§ Exercise description: Output exactly the line containing "Image resolution: width=1533" and each line after it through the last line of the records, and nothing else.

§ Data in this exercise:
= = =
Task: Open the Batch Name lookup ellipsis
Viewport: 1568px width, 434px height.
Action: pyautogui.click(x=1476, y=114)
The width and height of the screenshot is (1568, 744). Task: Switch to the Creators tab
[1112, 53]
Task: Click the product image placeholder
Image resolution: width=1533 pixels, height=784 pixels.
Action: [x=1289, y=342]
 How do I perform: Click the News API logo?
= = =
§ Task answer:
Image resolution: width=1533 pixels, height=784 pixels.
Action: [x=1289, y=342]
 How do I perform: Click the News API logo?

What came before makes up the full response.